The Flying Horses, The Oldest Carousel In America

The Flying Horses

Riding on The Flying Horses is a right of passage for anyone who ever steps on Martha’s Vineyard. It’s right up there with getting Ben and Bill’s Ice Cream, or jumping off Second “Jaws” Bridge. For children, the ride’s magic reaches them as soon as the iconic music hits their ears way down Circuit Ave, but for adults, the magic doesn’t truly hit them till they find themselves vying for their horse or chariot and then competing desperately for the Brass Ring.  No matter how old you are for your first visit to The Flying Horses, its magic, and memories obtained there stay with you for a life time. That magic is what has kept this historic, and iconic ride around for over 100 years.

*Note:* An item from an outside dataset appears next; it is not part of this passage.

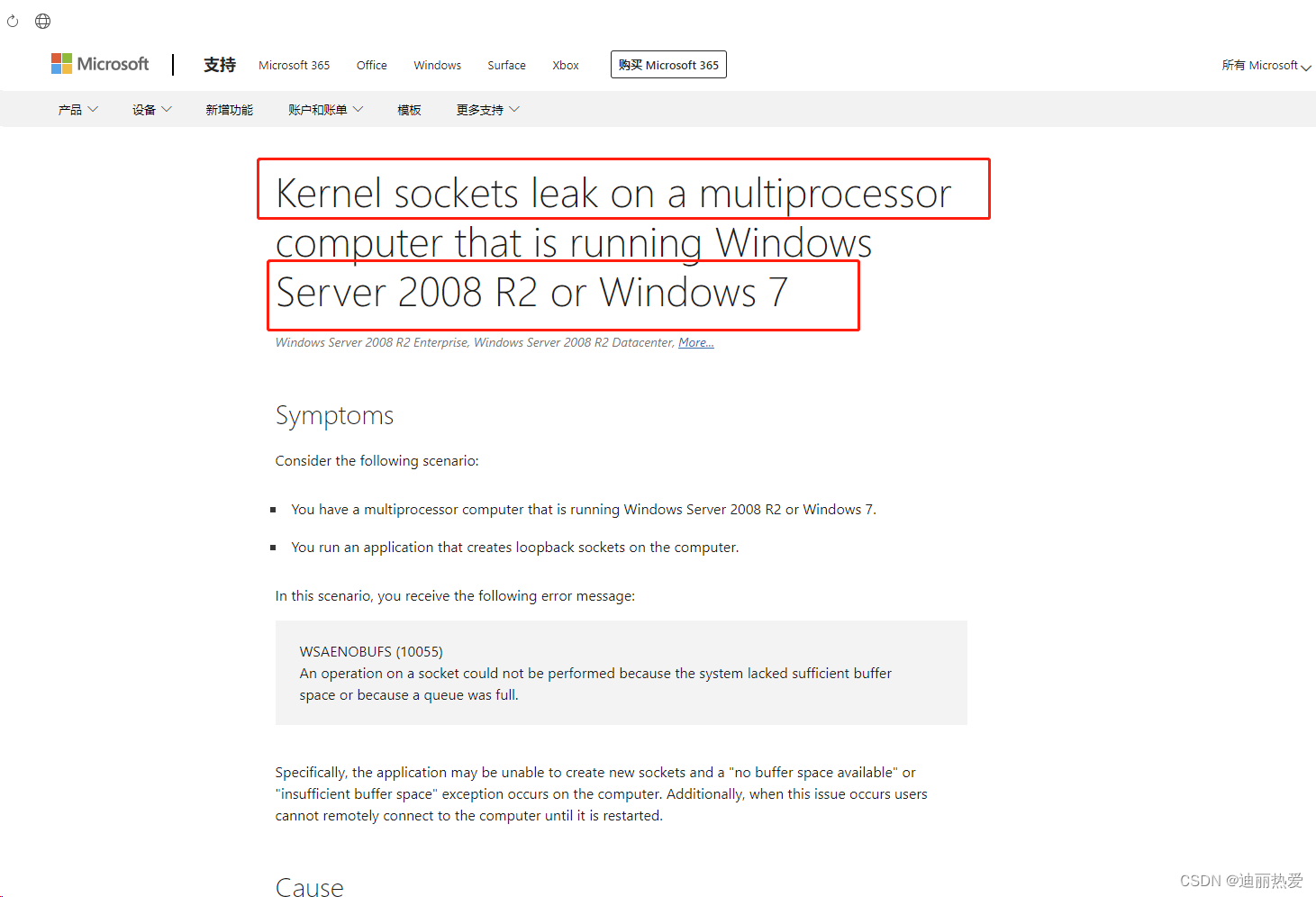The width and height of the screenshot is (1316, 897).
Task: Click the Microsoft four-square logo
Action: coord(60,63)
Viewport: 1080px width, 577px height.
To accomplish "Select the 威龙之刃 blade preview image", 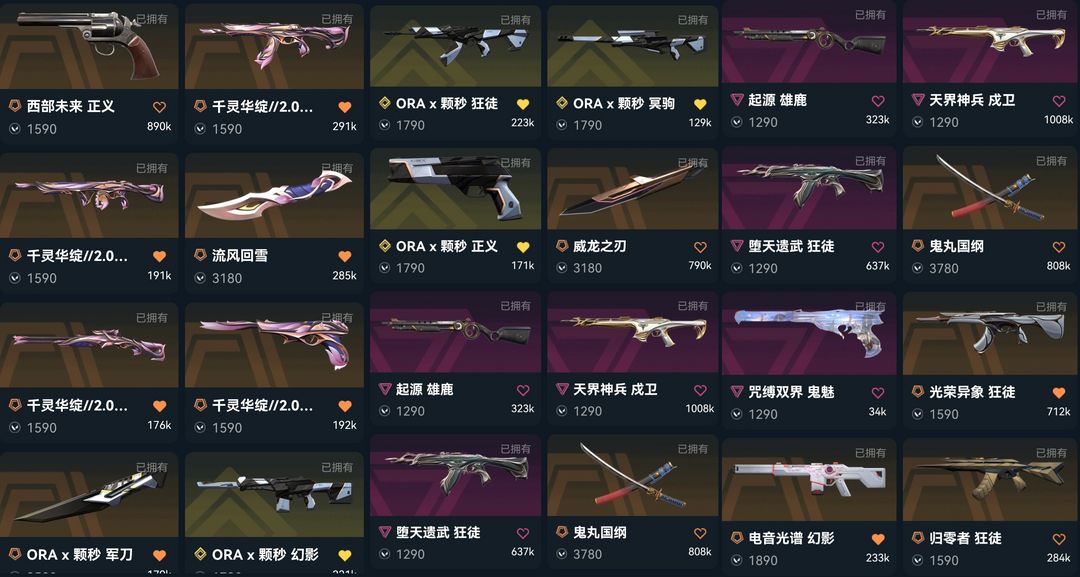I will click(x=632, y=189).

The Flying horses in it's original location in Oak Bluffs
The Flying horses in its original location in Oak Bluffs

The Flying Horses first came to life in 1876 where Charles Dare built it originally as a Coney Island  attraction. The remarkable ride didn’t stay there for long though. In 1884 a very wealthy New York resident, F.O. Gordon, purchased the spectacular ride, and had it moved to Oak Bluffs, where it was situated basically where the Island Queen parking lot is today.  When originally built, the carousel was powered by steam, until 1900 when it was converted to electricity and a 10hp motor. The Flying Horses came to its final resting spot in 1889 when the town acquired the ride, and moved it to where it stands today.The Flying Horses  is on the National Register of Historic places, and is designated as National Historic Landmark.